_Data for processing_
:::
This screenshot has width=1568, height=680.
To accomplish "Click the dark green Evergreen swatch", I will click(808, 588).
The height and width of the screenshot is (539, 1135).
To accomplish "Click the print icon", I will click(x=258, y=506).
:::
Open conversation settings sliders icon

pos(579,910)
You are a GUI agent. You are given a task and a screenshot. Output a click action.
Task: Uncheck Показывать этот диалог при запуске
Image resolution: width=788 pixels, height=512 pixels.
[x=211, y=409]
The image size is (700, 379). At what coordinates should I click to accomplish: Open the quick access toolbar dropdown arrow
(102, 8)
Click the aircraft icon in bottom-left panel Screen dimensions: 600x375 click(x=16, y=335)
:::
_Work instruction_
Give back exactly the lines of the listing above that run from the line with "The image size" to the line with "Click the aircraft", inclusive.

_Output of the task_
The image size is (700, 379). At what coordinates should I click to accomplish: Open the quick access toolbar dropdown arrow
(102, 8)
Click the aircraft icon in bottom-left panel Screen dimensions: 600x375 click(x=16, y=335)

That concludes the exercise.